DEP employee says agency withholds water contamination information from Pa. residents

    The Pennsylvania Department of Environmental Protection has been withholding information about water contamination related to natural gas drilling in the Marcellus and Utica Shale formations, according to the sworn testimony of a DEP employee.

    Taru Upadhyay, director of the DEP’s Bureau of Laboratories, testified that although the DEP’s laboratory tests for a full range of heavy metals, the lab does not report all of the test results back to the field office, or the resident.

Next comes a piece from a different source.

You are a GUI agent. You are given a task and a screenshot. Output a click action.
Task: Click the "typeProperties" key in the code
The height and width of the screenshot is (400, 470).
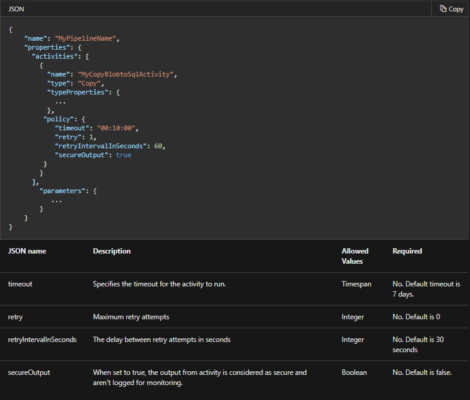pos(78,92)
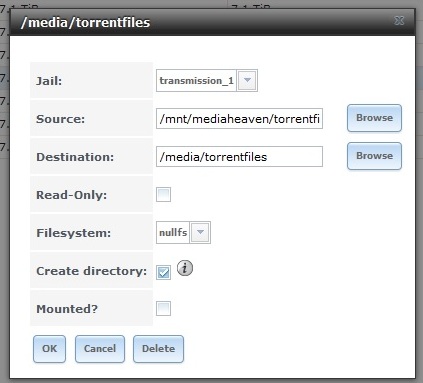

The heavy metals left out of one particular report back to a resident of Washington County included cobalt, silicon, tin, titanium, zinc, boron, silicon, aluminum, copper, nickel, lithium, and molybdenum.

    The deposition relates to a case filed in Washington County, Kiskadden v. DEP, and was taken by attorney Kendra Smith back in September. Smith wrote to DEP Secretary Michael Krancer on Thursday, informing him the DEP’s Oil and Gas Division has procedures in place that purposely remove from lab reports water contaminants for certain heavy metals.

    “Testimony of Ms. Tara Upadhyay was quite alarming. As the Technical Director of PA DEP Bureau of Laboratories she revealed what can only be characterized as a deliberate procedure by the PA DEP Oil & Gas Division and the PA DEP Bureau of Laboratories to withhold critical water testing results.”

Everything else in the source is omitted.